The lawsuits claim that Fresenius failed to adequately warn that Granuflo and NaturaLyte convert to bicarbonate at higher levels than most doctors realized, which required that patients be closely monitored during treatment to avoid a risk of sudden heart problems.
Although Fresenius was aware that a large number of hemodialysis patients were suffering cardiac arrest at clinics throughout the U.S., plaintiffs allege that the company withheld information about the importance of monitoring patient bicarbonate levels and continued to sell the dialysis products as safe and effective.
Fresenius Granuflo and NaturaLyte Problems
Concerns about the link between NaturaLyte, Granuflo and heart problems surfaced in early 2012, after an internal Fresenius memo was leaked to the FDA.
Although the company indicated in the internal memo that it was aware of at least 941 instances where patients suffered sudden cardiac arrest during dialysis treatment in 2010, Fresenius failed to take actions to ensure that all doctors using Granuflo or NaturaLyte were aware of the problems.

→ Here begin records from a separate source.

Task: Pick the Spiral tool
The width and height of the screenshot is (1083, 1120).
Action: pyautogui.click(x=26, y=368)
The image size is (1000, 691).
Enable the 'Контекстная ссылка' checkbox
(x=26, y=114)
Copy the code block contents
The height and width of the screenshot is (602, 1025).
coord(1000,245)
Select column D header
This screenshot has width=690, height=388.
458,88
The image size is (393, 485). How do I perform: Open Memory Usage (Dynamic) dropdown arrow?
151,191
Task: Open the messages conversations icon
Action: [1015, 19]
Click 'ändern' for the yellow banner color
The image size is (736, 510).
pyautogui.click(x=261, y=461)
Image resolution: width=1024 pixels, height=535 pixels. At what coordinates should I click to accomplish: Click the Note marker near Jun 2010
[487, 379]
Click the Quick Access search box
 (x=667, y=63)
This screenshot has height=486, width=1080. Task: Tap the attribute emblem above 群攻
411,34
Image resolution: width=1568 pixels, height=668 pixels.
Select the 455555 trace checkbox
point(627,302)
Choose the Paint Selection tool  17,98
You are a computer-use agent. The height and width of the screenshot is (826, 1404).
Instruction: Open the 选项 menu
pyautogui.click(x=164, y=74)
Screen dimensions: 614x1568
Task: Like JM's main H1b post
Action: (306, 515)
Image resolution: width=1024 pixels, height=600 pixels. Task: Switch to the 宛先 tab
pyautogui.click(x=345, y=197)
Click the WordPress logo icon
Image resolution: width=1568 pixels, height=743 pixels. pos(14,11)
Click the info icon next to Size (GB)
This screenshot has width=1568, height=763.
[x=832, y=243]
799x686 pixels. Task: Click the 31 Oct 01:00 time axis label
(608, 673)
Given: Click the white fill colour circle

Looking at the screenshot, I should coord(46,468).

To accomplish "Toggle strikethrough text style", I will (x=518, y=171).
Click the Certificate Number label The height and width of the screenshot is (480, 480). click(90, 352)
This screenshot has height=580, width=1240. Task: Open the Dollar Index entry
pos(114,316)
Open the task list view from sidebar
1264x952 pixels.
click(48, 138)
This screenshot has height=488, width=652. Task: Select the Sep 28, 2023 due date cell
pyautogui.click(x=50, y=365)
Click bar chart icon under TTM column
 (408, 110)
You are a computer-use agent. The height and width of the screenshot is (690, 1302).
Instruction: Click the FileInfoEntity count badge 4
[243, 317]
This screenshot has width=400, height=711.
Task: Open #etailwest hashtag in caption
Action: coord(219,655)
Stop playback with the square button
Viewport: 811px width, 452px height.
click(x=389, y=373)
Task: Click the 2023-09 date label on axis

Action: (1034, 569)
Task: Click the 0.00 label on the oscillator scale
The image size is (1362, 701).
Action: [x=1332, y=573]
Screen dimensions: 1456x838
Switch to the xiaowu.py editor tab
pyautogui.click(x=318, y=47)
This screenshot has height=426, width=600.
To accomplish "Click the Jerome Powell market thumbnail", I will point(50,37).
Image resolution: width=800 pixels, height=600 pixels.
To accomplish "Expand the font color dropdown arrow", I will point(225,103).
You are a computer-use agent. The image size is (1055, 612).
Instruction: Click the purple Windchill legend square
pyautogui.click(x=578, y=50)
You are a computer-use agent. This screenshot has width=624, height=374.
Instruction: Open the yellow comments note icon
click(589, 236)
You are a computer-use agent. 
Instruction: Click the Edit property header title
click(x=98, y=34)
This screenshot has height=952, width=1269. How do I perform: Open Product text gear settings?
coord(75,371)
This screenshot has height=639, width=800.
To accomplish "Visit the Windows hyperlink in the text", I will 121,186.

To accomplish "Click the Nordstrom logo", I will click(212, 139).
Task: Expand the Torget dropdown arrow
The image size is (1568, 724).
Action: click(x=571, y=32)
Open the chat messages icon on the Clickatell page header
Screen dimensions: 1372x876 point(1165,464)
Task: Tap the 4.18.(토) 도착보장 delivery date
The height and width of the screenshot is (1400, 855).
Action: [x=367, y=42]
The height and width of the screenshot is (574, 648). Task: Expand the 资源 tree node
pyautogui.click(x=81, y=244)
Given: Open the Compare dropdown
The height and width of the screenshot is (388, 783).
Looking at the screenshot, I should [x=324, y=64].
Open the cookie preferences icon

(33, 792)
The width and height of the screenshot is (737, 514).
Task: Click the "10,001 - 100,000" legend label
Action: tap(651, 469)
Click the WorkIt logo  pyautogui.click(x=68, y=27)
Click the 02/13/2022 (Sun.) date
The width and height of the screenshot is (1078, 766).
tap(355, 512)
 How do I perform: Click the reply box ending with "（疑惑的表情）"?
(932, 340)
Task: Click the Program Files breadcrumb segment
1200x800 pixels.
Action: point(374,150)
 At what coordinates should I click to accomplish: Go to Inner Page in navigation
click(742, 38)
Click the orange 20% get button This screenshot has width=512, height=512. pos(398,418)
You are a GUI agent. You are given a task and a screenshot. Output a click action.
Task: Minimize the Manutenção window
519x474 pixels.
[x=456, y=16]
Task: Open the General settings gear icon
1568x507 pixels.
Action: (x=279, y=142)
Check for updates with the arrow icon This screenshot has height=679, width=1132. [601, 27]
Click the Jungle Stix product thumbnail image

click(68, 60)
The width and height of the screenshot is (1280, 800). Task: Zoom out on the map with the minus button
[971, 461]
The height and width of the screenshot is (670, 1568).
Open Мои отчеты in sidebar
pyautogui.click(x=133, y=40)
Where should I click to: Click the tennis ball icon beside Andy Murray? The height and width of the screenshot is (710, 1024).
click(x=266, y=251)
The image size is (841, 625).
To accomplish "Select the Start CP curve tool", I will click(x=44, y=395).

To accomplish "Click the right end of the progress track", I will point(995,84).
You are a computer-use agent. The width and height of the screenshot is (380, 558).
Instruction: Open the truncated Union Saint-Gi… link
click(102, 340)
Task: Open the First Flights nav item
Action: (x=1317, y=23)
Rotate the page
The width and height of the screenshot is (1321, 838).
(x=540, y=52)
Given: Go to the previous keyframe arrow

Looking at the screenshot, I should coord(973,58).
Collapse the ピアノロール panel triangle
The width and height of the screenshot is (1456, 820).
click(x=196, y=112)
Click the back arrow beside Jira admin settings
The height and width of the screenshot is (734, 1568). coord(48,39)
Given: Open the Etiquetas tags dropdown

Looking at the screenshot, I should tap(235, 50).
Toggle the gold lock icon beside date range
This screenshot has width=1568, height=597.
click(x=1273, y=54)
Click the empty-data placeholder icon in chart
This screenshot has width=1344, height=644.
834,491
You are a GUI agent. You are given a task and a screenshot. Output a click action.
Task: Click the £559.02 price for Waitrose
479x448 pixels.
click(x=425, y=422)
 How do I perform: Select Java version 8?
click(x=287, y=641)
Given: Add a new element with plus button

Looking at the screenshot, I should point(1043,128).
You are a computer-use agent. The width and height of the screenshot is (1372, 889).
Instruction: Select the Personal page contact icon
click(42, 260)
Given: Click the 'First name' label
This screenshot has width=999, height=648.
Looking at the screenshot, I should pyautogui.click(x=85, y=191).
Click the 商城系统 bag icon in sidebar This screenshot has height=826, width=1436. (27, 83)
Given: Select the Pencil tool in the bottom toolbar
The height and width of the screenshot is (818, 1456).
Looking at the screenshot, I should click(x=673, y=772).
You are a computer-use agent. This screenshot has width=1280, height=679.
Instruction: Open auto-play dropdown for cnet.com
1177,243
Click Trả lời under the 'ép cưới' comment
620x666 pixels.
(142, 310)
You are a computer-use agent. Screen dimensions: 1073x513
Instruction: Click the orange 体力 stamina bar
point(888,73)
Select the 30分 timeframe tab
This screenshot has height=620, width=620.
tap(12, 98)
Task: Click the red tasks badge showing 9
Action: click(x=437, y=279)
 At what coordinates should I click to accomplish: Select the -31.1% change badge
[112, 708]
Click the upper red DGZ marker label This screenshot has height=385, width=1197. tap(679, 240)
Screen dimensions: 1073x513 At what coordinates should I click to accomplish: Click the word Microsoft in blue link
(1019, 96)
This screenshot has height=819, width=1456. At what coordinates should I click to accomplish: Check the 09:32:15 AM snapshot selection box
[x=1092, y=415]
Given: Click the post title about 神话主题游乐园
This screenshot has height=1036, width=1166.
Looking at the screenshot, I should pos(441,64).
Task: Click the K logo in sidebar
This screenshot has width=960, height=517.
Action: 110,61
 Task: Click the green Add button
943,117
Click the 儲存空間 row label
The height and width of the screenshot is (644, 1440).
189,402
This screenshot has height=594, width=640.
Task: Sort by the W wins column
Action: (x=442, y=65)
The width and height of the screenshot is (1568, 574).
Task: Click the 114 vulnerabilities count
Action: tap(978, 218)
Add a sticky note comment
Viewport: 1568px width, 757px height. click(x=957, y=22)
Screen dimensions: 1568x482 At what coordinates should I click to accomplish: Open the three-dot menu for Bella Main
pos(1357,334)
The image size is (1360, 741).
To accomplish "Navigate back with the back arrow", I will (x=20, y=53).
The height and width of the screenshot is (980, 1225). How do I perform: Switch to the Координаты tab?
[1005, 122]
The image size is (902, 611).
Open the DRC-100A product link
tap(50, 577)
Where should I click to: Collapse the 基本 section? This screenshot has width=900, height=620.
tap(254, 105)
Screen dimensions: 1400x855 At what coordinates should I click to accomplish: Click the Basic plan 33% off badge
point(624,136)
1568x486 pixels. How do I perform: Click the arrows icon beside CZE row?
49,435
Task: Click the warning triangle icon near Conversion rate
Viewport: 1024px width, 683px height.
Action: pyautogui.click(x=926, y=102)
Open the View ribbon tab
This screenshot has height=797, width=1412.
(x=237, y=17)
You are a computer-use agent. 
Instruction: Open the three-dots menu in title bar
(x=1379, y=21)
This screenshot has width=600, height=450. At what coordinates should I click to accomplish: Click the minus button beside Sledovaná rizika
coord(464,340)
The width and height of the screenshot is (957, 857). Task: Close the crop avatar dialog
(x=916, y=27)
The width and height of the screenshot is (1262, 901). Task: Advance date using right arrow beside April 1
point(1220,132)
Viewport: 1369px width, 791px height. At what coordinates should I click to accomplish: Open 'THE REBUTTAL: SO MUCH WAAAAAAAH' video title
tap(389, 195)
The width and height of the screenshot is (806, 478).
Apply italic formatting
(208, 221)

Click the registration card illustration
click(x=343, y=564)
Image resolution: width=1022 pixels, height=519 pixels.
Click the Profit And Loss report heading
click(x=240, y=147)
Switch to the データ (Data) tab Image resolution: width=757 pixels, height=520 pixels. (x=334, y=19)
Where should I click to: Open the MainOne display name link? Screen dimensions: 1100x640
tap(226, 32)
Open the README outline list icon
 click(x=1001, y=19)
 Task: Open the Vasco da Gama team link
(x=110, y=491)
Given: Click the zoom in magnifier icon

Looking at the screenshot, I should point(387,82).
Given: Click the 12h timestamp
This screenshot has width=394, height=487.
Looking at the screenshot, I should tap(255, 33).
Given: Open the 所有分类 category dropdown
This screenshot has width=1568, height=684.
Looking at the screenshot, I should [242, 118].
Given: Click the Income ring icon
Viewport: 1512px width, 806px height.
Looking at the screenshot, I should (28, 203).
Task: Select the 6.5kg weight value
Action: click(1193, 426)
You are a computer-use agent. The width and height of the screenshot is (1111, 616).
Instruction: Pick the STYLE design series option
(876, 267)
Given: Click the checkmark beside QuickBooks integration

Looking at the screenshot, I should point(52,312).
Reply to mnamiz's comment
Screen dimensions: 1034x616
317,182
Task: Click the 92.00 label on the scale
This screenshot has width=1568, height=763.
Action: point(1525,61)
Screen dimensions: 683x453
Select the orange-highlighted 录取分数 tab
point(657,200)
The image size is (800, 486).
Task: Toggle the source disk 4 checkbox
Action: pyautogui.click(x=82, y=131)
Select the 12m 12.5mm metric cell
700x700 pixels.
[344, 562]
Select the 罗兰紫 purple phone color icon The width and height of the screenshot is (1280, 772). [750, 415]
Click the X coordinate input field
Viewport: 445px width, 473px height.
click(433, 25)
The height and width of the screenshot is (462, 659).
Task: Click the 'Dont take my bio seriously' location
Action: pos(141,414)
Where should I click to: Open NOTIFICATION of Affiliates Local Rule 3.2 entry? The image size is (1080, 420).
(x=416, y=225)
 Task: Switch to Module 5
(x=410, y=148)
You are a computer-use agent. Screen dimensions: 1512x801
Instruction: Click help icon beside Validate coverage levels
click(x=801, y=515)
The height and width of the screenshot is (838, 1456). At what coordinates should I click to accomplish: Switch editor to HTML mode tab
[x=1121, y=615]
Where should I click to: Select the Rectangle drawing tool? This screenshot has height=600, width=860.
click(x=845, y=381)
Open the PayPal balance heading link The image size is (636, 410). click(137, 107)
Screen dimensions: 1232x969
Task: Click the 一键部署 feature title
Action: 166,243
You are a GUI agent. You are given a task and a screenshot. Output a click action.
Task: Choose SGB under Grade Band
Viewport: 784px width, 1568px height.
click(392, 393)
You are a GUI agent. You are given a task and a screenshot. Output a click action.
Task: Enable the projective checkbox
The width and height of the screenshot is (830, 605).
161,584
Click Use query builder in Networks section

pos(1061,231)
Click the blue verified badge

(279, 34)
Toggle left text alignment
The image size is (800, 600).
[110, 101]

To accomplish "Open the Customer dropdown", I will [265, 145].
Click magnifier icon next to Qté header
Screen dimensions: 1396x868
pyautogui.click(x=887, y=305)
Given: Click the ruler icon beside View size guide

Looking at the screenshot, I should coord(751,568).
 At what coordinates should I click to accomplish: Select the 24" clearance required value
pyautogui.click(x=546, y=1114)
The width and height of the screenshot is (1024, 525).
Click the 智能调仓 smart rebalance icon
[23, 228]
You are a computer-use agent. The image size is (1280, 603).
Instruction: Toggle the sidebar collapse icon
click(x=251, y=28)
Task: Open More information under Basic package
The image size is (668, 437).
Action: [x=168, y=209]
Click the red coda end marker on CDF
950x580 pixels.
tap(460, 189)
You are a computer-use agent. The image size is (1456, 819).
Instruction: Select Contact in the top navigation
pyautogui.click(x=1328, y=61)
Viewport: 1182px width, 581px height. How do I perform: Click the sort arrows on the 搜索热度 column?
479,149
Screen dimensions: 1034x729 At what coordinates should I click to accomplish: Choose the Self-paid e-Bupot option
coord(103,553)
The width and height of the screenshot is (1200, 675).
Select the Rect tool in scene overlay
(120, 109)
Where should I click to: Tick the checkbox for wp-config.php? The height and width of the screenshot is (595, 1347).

Fresenius issued warnings to doctors at their own clinics in November 2011, indicating that doctors should closely monitor bicarbonate levels during treatments. However, they failed to provide the same information to other clinics that used their products. In addition, lawsuits allege that the manufacturer knew or should have known about the risk of problems long before the internal memo was issued.
In March 2012, Fresenius finally provided a warning letter to all healthcare providers, which the FDA classified as a GranuFlo and NaturaLyte recall.
Dialysis Treatment Litigation
Since information about the problems became public, the number of complaints filed by individuals and families throughout the U.S. has been slowly increasing, with the number of federal cases now exceeding 2,000. In addition, hundreds of cases are also pending in Massachusetts state court.
As part of the coordinated pretrial proceedings in the federal court system, a small group of lawsuits are being prepared for early trial dates, Known as “bellwether” cases, these early trial dates are designed to help the parties gauge how juries may respond to certain evidence and testimony that may be repeated throughout the litigation.
Judge Woodlock has scheduled the first GranuFlo lawsuit to go to trial against Fresenius on January 11, 2016, with a second bellwether trial set to begin on February 16, 2016.
Following these early trial dates in the MDL, if Fresenius fails to reach Granuflo settlements to resolve a large number of the cases pending in the MDL, Judge Woodlock may begin remanding hundreds of cases back to U.S. District Courts nationwide for individual trials.